Last week Nature published the results of three studies (1,2,3) looking at the sequences of protein-coding genes from hundreds of individuals with autism and their parents. The main results are that there is a higher rate of de novo mutations in affected individuals, that these primarily come from fathers, and that the affected genes are enriched for those involved in brain development and activity.
I think a bit too much is being made of these studies – they’re generally technically sound, but there remains no definitive link between any single mutation or groups of mutations and the disease. However, the authors of one of the papers have made a big deal about having found a mutation in the same gene in two unrelated individuals. This is described in a piece last week by Benedict Carey in the New York Times:
In one of the new studies, Dr.
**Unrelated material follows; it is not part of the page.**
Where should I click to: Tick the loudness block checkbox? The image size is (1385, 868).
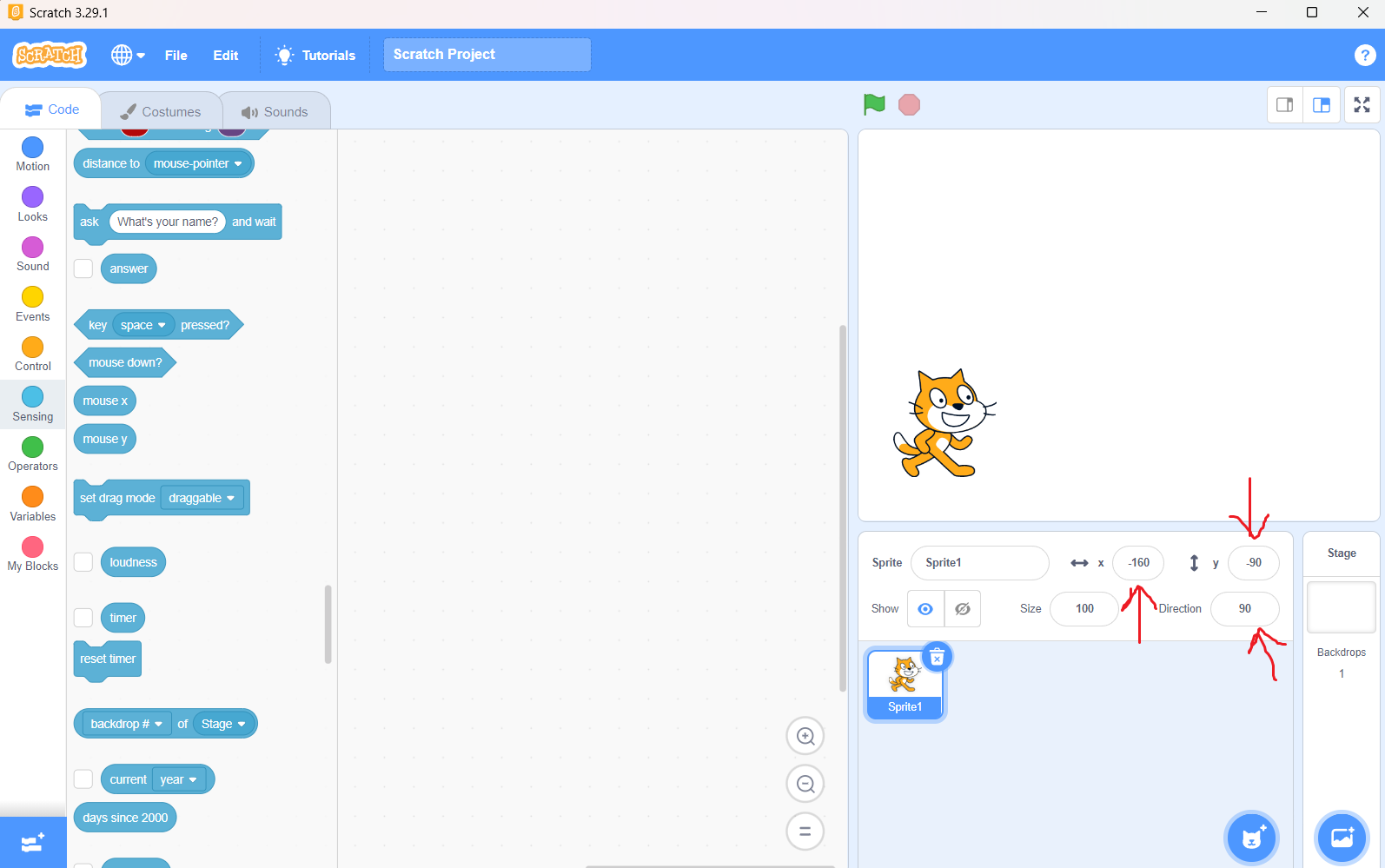pos(83,562)
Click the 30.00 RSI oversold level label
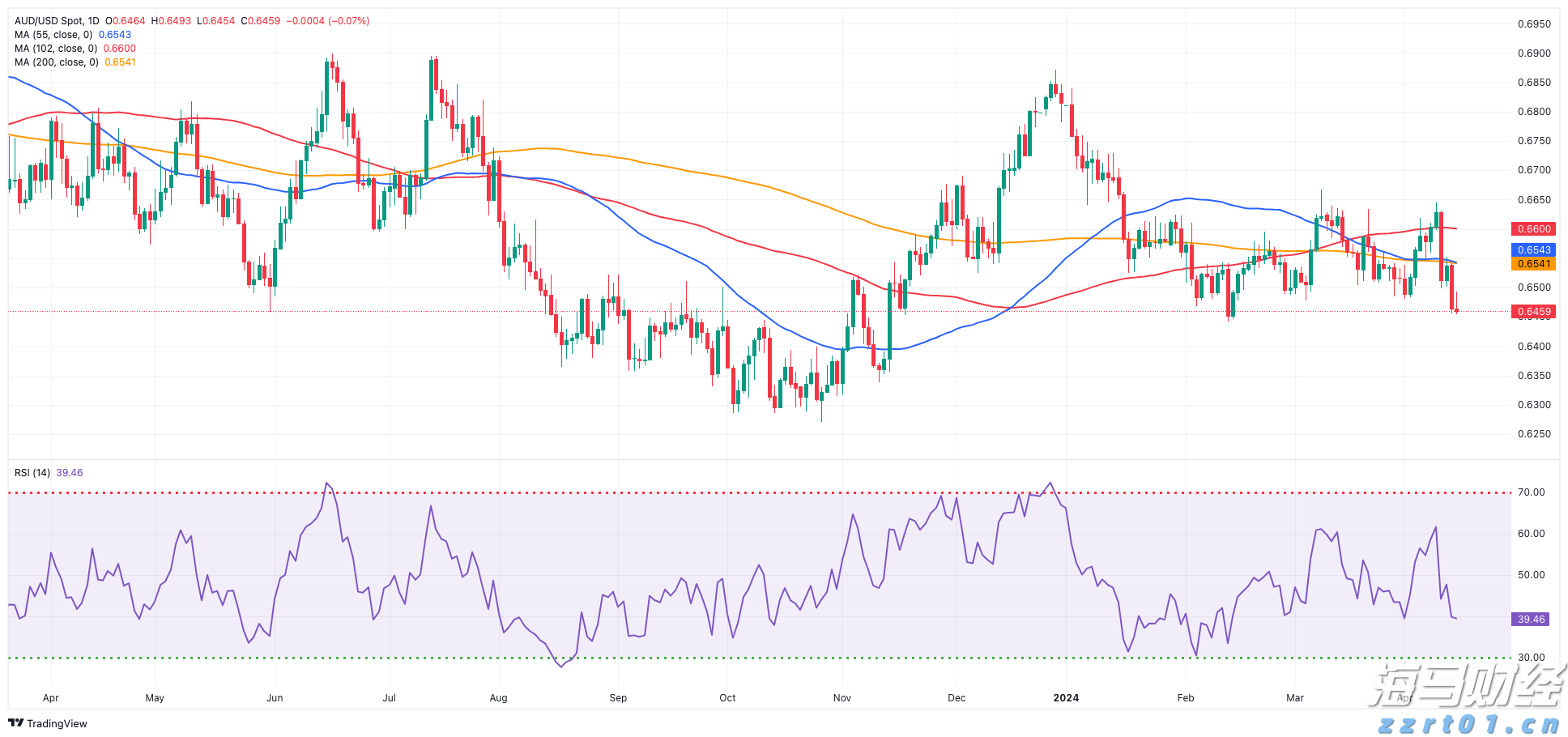Image resolution: width=1568 pixels, height=737 pixels. pyautogui.click(x=1531, y=658)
Matthew W. State, a professor of genetics and child psychiatry at Yale, led a team that looked for de novo mutations in 200 people who had been given an autism diagnosis, as well as in parents and siblings who showed no signs of the disorder. The team found that two unrelated children with autism in the study had de novo mutations in the same gene — and nothing similar in those without a diagnosis.
“That is like throwing a dart at a dart board with 21,000 spots and hitting the same one twice,” Dr. State said. “The chances that this gene is related to autism risk is something like 99.9999 percent.”
Wow. 99.9999 percent. That’s impressive. But I have no idea where it came from.
If the study had looked at exactly two families, and they had found a single de novo mutation in the affected individual in each family, and these had been in the same gene, then yes, it would have been like throwing a dart at a dart board with 21,000 spots (roughly the number of genes examined) and hitting the same one twice – or roughly 1 in 21,000. But this is not what they did.